━━━━━ Information

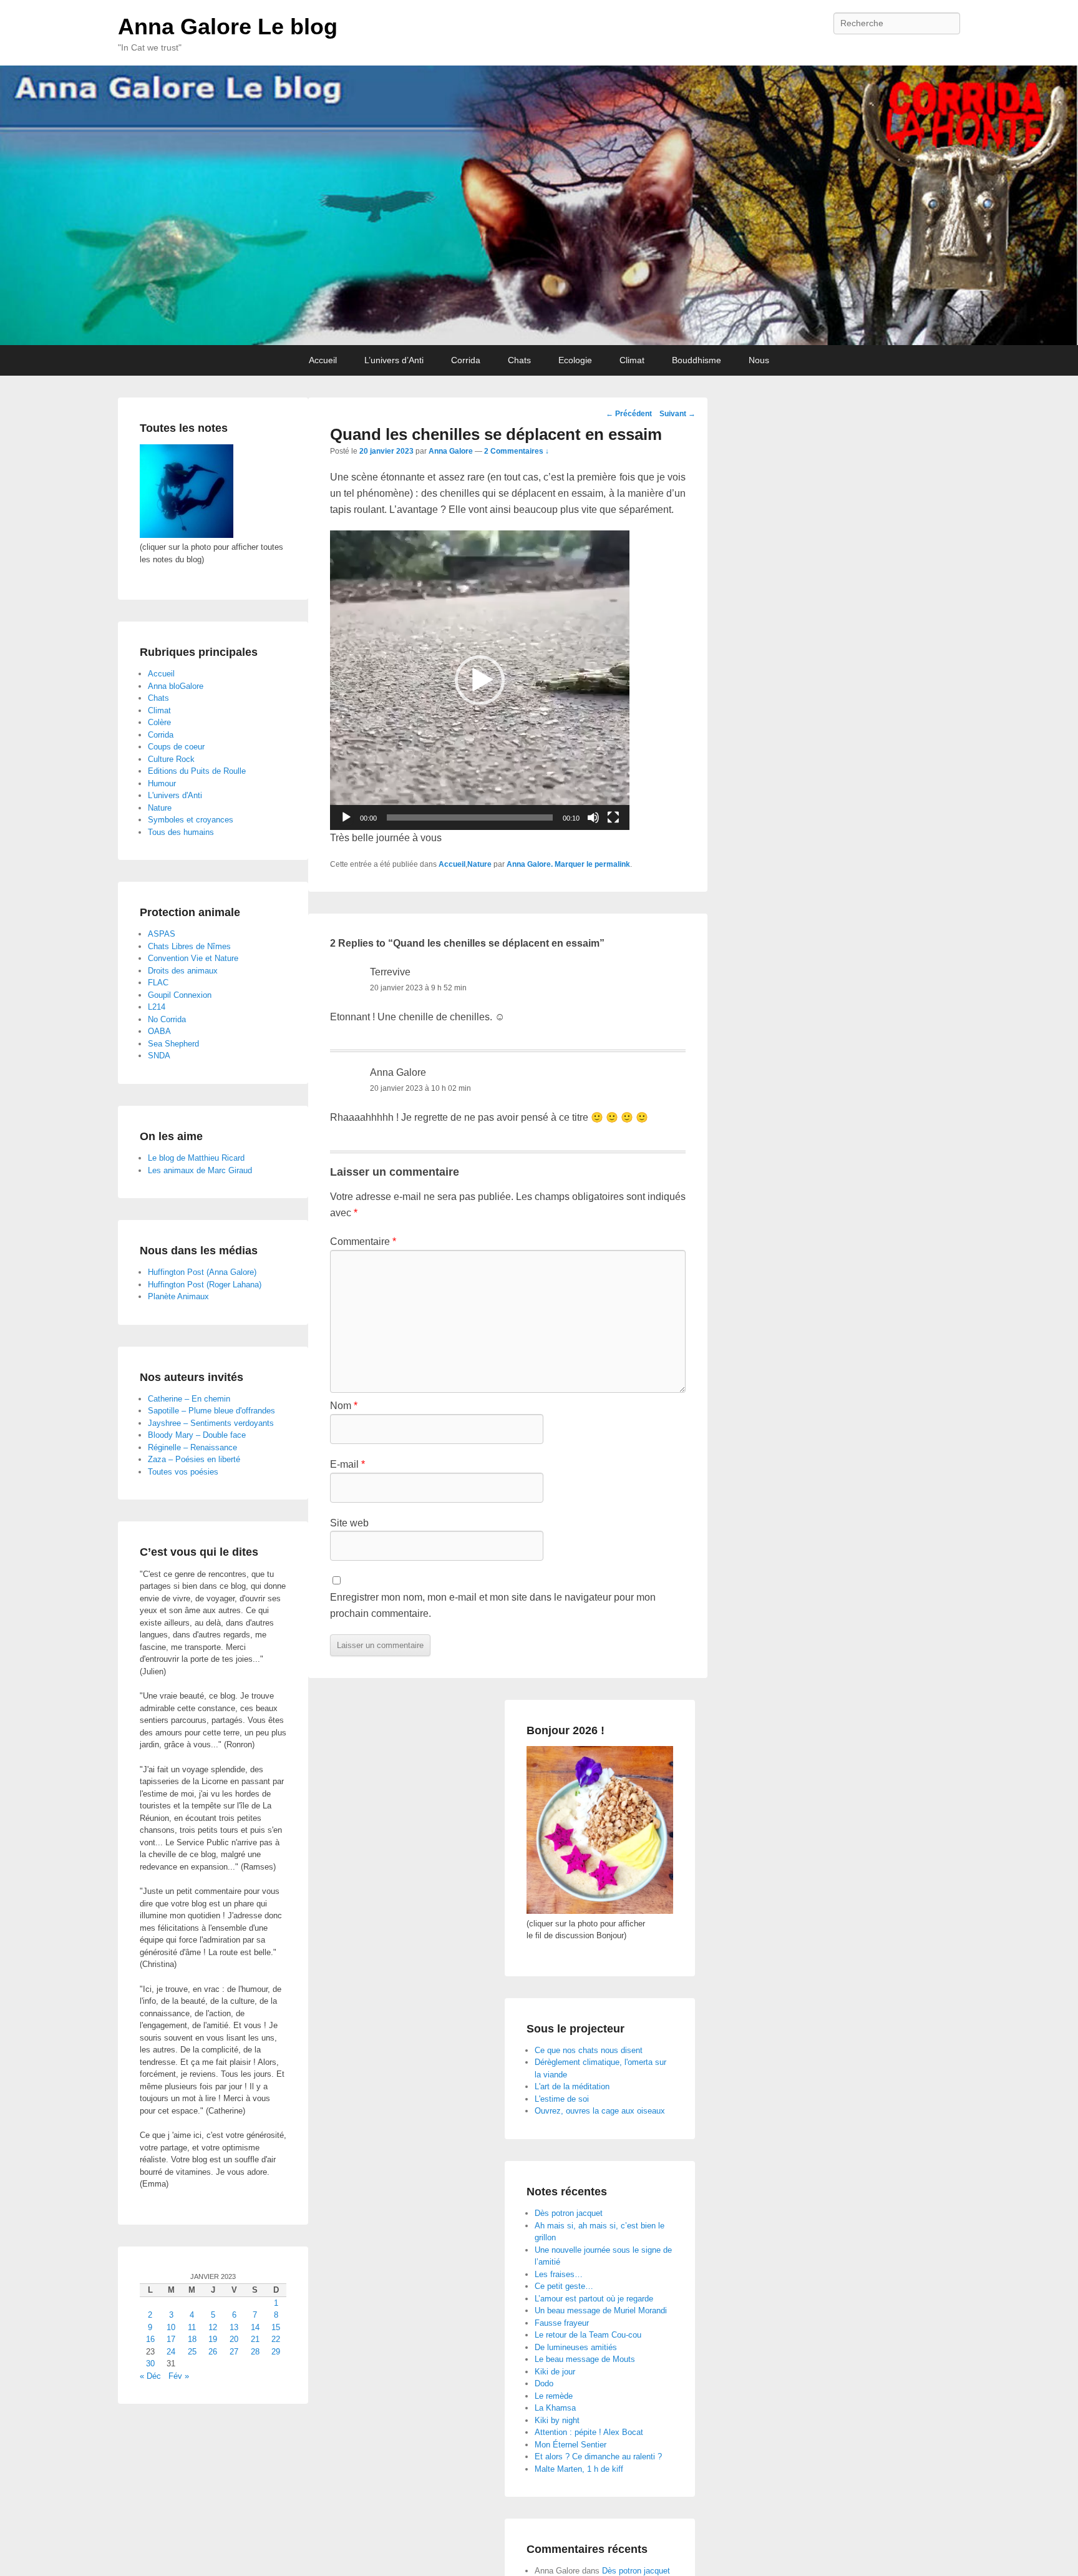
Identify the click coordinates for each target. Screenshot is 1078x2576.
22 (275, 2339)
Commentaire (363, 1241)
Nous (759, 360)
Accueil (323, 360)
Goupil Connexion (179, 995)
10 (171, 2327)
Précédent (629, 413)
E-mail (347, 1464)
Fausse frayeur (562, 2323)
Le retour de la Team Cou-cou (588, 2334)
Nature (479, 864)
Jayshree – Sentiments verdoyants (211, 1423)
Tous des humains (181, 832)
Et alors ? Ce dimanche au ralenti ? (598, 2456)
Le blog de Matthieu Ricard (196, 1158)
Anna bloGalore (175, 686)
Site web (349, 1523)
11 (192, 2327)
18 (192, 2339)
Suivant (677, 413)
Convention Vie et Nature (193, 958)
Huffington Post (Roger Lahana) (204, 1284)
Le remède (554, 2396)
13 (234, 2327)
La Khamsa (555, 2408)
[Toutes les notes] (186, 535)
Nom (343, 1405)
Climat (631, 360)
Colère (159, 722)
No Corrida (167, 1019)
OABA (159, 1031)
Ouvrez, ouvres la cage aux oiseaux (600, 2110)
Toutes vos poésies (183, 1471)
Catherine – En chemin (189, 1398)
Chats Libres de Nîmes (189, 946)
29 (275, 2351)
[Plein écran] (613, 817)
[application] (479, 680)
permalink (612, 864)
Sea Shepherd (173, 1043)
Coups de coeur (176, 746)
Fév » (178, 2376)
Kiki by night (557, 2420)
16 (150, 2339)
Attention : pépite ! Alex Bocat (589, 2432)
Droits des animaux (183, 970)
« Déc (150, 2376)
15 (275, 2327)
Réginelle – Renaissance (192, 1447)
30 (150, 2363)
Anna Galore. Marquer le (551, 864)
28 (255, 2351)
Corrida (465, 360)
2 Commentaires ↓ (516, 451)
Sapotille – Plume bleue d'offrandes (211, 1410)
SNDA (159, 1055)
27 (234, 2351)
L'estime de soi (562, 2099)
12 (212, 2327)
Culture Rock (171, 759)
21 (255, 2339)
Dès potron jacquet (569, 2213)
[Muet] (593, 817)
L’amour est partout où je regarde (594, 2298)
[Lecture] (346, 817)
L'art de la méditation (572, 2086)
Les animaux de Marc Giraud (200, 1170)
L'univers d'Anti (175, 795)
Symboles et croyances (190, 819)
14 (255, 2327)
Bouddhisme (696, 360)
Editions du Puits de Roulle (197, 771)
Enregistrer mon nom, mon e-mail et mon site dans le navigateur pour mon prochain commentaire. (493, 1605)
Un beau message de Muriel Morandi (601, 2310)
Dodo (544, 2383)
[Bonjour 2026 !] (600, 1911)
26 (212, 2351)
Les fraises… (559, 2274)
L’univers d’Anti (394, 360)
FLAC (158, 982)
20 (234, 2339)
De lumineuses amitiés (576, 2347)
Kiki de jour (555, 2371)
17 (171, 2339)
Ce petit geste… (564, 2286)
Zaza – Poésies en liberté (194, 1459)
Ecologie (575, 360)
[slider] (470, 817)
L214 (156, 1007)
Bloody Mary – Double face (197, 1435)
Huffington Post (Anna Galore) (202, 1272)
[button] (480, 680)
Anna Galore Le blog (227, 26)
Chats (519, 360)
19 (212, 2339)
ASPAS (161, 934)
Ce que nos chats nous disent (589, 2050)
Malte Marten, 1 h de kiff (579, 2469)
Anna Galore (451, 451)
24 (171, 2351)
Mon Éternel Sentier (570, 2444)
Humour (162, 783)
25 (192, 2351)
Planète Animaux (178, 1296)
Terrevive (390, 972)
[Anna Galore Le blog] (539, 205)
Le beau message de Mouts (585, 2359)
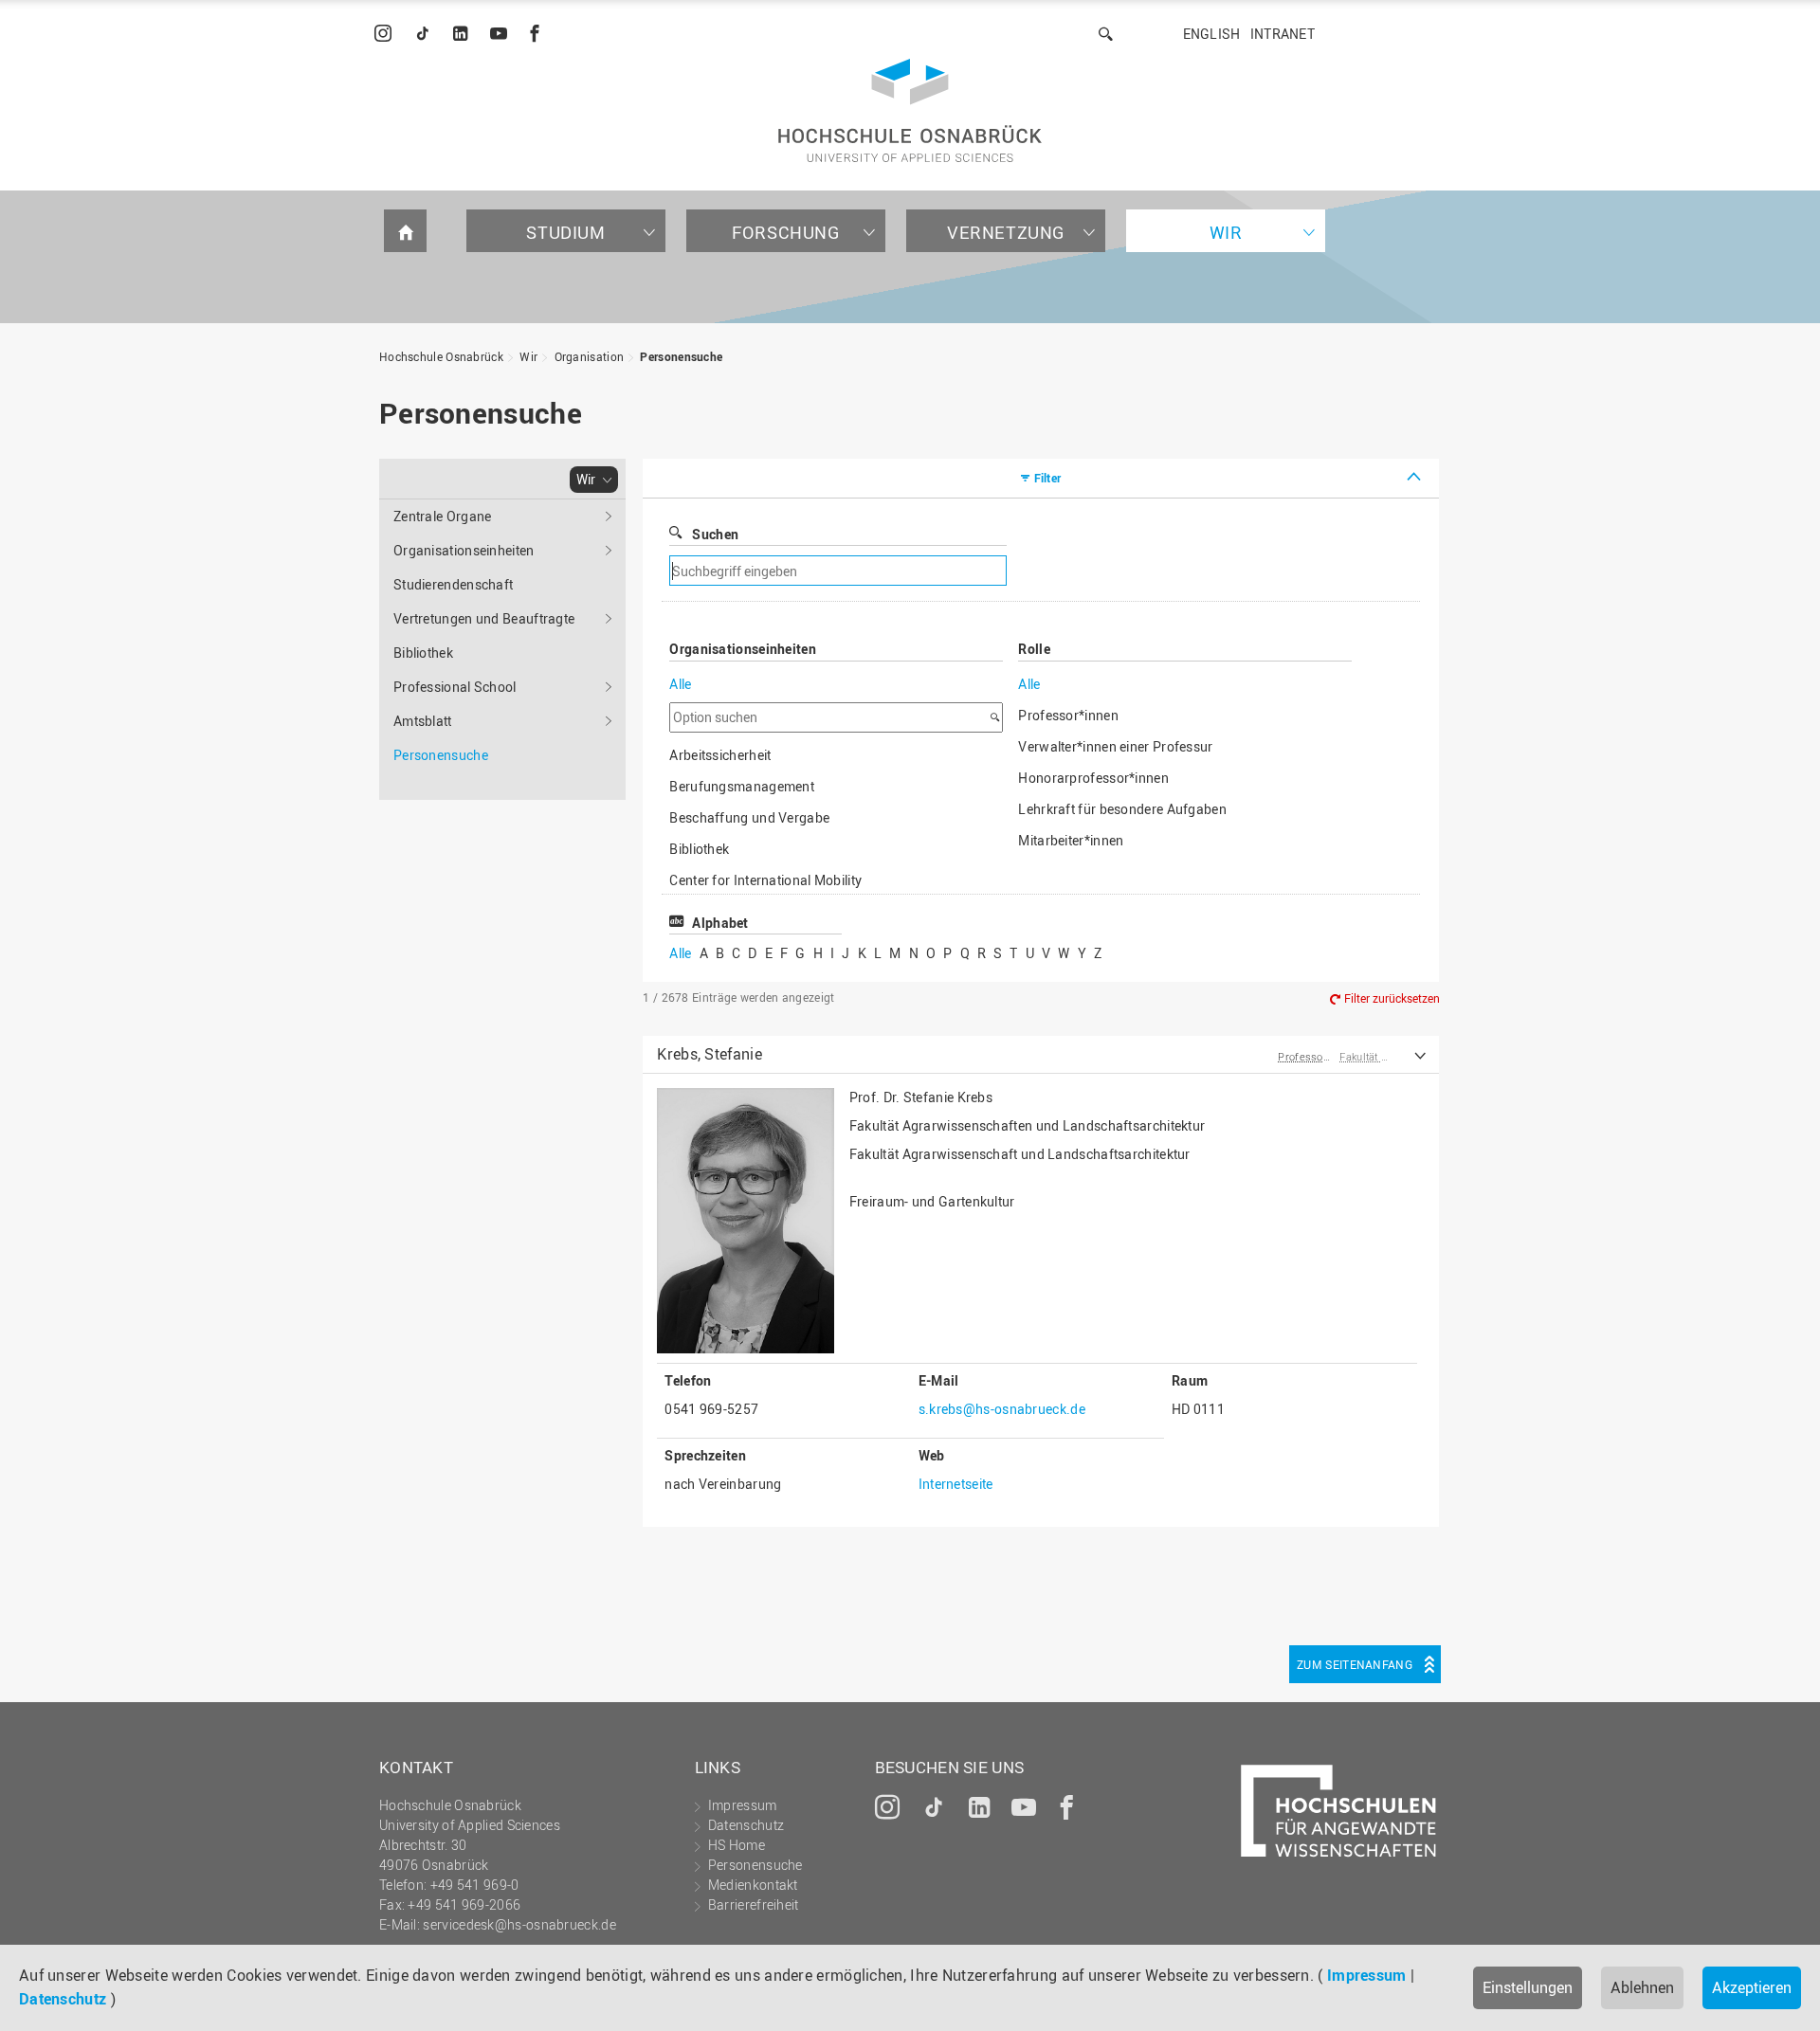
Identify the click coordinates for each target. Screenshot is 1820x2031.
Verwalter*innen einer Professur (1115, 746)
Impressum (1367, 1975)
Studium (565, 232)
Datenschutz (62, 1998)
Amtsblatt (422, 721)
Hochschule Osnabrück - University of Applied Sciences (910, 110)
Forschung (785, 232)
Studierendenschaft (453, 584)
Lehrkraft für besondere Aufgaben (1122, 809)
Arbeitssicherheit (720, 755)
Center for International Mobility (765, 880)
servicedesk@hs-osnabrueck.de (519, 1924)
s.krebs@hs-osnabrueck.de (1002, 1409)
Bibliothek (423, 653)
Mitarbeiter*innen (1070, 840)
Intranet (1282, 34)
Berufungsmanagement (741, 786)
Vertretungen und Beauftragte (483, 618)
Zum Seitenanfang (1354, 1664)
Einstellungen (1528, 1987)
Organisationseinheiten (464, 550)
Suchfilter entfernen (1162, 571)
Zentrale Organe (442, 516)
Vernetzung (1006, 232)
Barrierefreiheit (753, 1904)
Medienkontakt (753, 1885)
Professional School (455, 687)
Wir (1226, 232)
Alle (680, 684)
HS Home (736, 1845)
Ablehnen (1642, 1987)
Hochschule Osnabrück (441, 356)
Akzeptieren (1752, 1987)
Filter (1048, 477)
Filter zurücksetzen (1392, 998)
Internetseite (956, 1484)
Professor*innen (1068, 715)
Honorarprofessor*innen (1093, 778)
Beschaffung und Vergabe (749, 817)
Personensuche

━━━━━━━━━━

● Task requirements
Give back exactly the lines above starting at the line where "Nous (759, 360)" appears and ending at the line where "Anna Galore. Marquer le (551, 864)" appears, both included, with no other lines.

● Result of this task
Nous (759, 360)
Accueil (323, 360)
Goupil Connexion (179, 995)
10 (171, 2327)
Précédent (629, 413)
E-mail (347, 1464)
Fausse frayeur (562, 2323)
Le retour de la Team Cou-cou (588, 2334)
Nature (479, 864)
Jayshree – Sentiments verdoyants (211, 1423)
Tous des humains (181, 832)
Et alors ? Ce dimanche au ralenti ? (598, 2456)
Le blog de Matthieu Ricard (196, 1158)
Anna bloGalore (175, 686)
Site web (349, 1523)
11 (192, 2327)
18 (192, 2339)
Suivant (677, 413)
Convention Vie et Nature (193, 958)
Huffington Post (Roger Lahana) (204, 1284)
Le remède (554, 2396)
13 (234, 2327)
La Khamsa (555, 2408)
[Toutes les notes] (186, 535)
Nom (343, 1405)
Climat (631, 360)
Colère (159, 722)
No Corrida (167, 1019)
OABA (159, 1031)
Ouvrez, ouvres la cage aux oiseaux (600, 2110)
Toutes vos poésies (183, 1471)
Catherine – En chemin (189, 1398)
Chats Libres de Nîmes (189, 946)
29 (275, 2351)
[Plein écran] (613, 817)
[application] (479, 680)
permalink (612, 864)
Sea Shepherd (173, 1043)
Coups de coeur (176, 746)
Fév » (178, 2376)
Kiki by night (557, 2420)
16 (150, 2339)
Attention : pépite ! Alex Bocat (589, 2432)
Droits des animaux (183, 970)
« Déc (150, 2376)
15 (275, 2327)
Réginelle – Renaissance (192, 1447)
30 (150, 2363)
Anna Galore. Marquer le (551, 864)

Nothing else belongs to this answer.